Tirem proveito dos vossos talentos e conhecimentos pré-existentes. Se vão apostar numa área que conhecem ou onde têm experiência, então têm aí uma vantagem competitiva. Eu acredito que os objetivos são alcançados quando combinamos ambição com competência e determinação. Estejam dispostas a avaliar-se e a determinar exatamente o que são capazes de fazer melhor. Se tiverem pontos fracos em determinadas áreas, transformem-nos em pontos fortes. Por vezes, este processo pode ser desconfortável, mas é essencial para se tornarem uma força vital na carreira que escolheram.

Juntem paixão a este compromisso e irão começar com o pé direito. Será útil criar um plano de cinco anos e tentar arranjar maneiras de obter fundos para começar. Sejam o mais detalhadas possível e tentem antecipar o máximo de problemas que conseguirem.
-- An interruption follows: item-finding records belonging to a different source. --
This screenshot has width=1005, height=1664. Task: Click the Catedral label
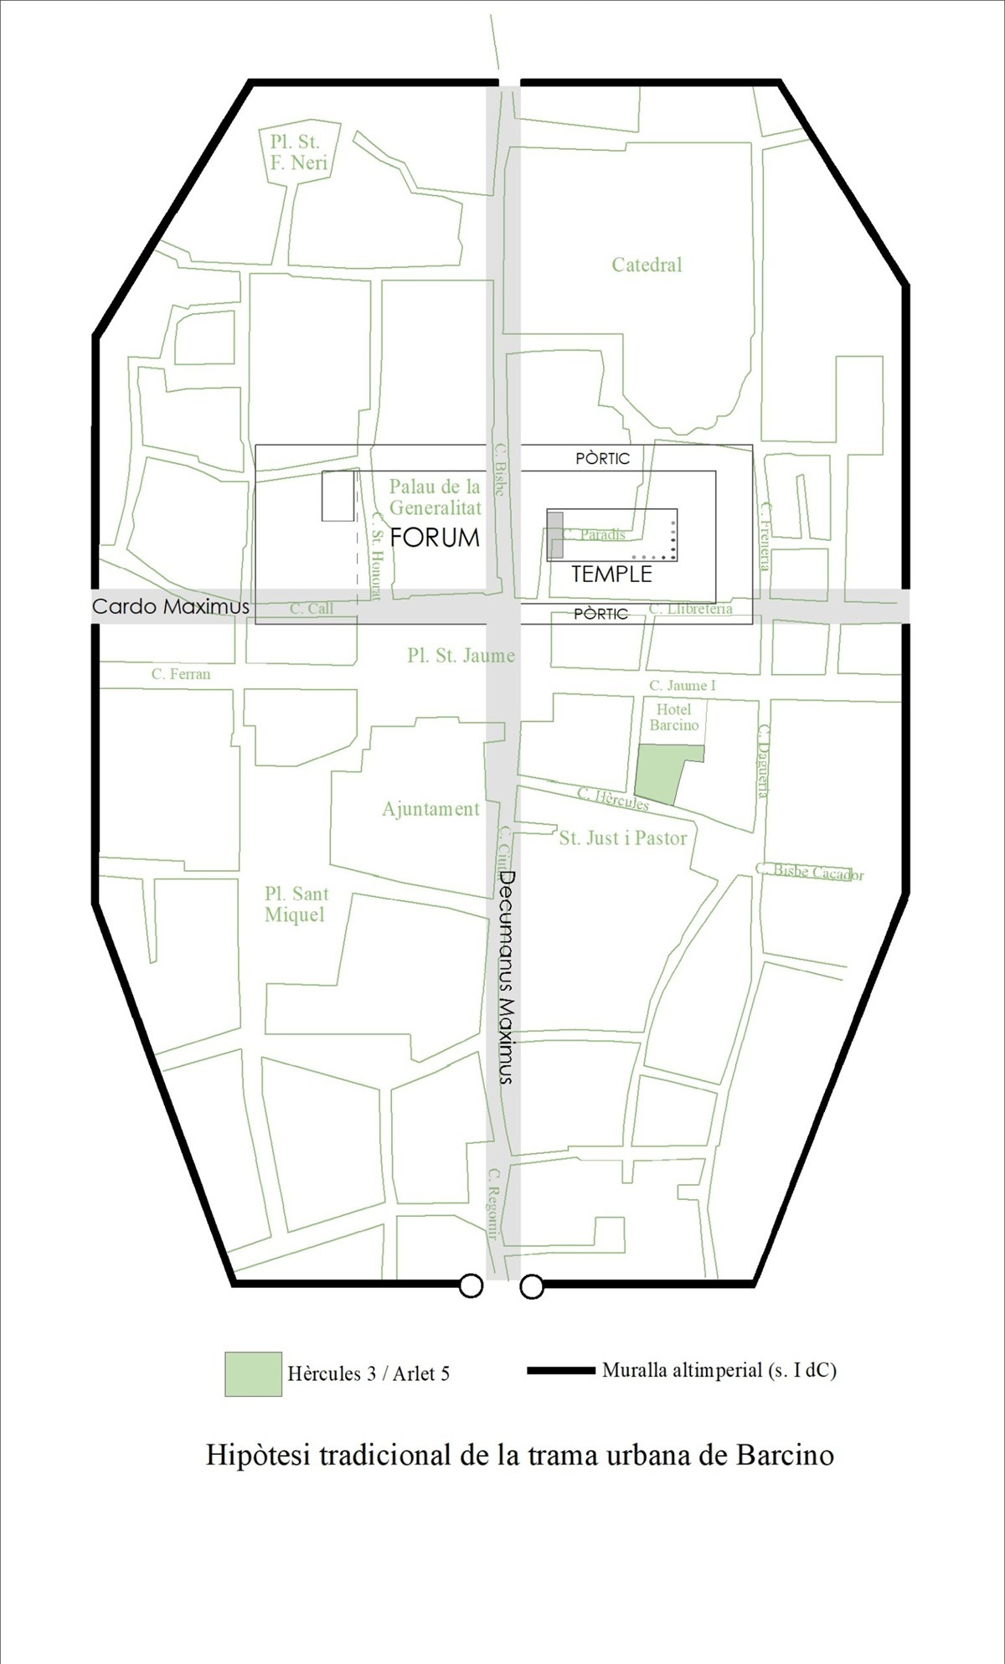[x=647, y=265]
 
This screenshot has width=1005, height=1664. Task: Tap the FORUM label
[x=435, y=538]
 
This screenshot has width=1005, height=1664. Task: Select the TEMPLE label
[x=611, y=574]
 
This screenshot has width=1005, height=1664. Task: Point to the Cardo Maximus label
[x=170, y=607]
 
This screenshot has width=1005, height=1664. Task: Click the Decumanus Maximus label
[x=506, y=977]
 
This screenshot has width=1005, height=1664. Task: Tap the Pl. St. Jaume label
[x=461, y=656]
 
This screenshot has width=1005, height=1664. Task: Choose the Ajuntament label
[x=430, y=809]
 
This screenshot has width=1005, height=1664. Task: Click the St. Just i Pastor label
[x=623, y=838]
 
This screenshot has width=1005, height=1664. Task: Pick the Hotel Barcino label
[x=673, y=718]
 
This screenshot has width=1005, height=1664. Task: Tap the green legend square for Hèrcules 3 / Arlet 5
[x=253, y=1374]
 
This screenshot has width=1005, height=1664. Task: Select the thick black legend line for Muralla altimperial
[x=560, y=1371]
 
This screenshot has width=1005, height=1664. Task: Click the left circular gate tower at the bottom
[x=471, y=1285]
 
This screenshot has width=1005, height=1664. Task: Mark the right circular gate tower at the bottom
[x=532, y=1285]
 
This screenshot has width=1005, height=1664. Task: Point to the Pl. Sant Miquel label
[x=296, y=904]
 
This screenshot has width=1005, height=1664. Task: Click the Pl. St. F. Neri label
[x=298, y=152]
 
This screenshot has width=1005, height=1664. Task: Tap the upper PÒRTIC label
[x=602, y=459]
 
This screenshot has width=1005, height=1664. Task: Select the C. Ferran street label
[x=181, y=674]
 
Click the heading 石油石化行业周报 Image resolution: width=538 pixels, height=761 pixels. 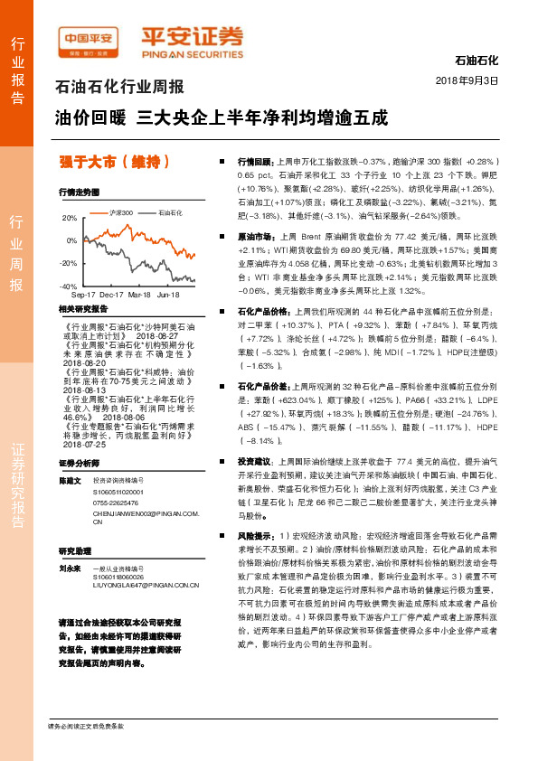point(119,89)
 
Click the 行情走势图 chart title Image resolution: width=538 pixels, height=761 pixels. point(79,193)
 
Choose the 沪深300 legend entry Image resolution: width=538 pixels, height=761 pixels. point(120,212)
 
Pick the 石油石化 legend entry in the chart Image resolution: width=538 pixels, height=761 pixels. point(170,212)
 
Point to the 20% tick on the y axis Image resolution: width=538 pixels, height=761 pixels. point(70,219)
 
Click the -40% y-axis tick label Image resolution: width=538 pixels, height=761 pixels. point(68,286)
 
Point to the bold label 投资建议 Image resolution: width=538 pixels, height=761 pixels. point(254,461)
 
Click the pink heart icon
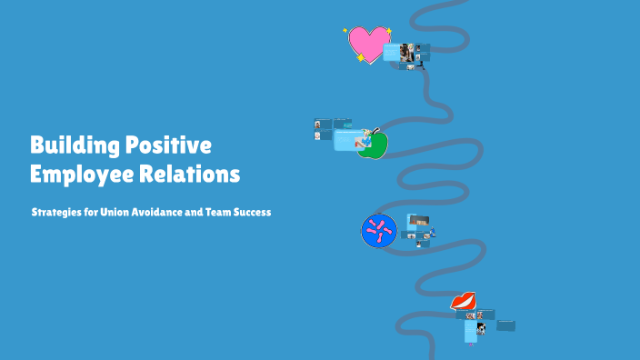[x=367, y=43]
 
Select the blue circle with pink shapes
[x=378, y=231]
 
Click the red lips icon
[x=464, y=301]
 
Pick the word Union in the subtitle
[x=122, y=212]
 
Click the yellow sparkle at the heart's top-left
[x=345, y=30]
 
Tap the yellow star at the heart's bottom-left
[x=360, y=58]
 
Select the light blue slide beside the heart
[x=391, y=52]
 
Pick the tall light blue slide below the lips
[x=470, y=331]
Resolver estes problemas antecipadamente pode evitar que tomem más decisões com consequências significativas. Mantenham o olhar no futuro e nunca estabeleçam limites para vocês mesmas. Acreditem que são capaz de alcançar os sonhos mais ambiciosos e, em seguida, encontrem maneiras de os tornarem realidade.

Tenham em mente que isso irá demorar muito tempo. O tempo é um investimento e ao focarem-se numa coisa significa que não poderão focar-se noutra. Tentem evitar que as vossas aspirações empresariais não prejudiquem a vossa família. É inevitável que tenha de fazer alguns sacrifícios, mas tente equilibrar ao máximo a atenção que dá aos aspetos e às pessoas que importam.

Lembrem-se de que não existe um caminho “certo”. O que resultou com uma determinada pessoa pode não ser adequado para vocês. As vossas prioridades são apenas vossas, assim como as vossas ambições e competências. O facto de verem as outras pessoas a constituírem ou não família, a formarem as suas empresas ou a evoluírem em empresas existentes, não significa que esse seja o caminho certo para vocês. Acreditem no vosso caminho e vai correr tudo bem.

 

Como escolhe as causas que apoia?

 

Concentro o meu apoio em organizações filantrópicas que beneficiam a sociedade de alguma forma. Este aspeto é tão importante para mim que estabeleci divisões encarregadas de patrocinar instituições de caridade e programas de promoção da melhoria da sociedade em todas as minhas empresas. Desenvolvemos iniciativas para melhorar a responsabilidade social, como apoiar um hospital pediátrico, financiar a luta contra a malária, fazer chegar água potável às comunidades carentes e organizar “dias de diversão” para as crianças doentes e desfavorecidas.

Também acredito que os empresários são a chave para trazer prosperidade aos países africanos. Estou profundamente empenhada em apoiar pequenas empresas com grandes sonhos, e prezo as oportunidades que me deram para fazer discursos para jovens mulheres em universidades e instituições em todo o mundo. Afinal, a educação é um dos aspetos mais importantes da sociedade. Assim como o meu pai me ensinou a ser independente, forte e ambiciosa, devemos também estabelecer um sistema educativo que dê a todas as jovens africanas a confiança de que precisam para terem sucesso.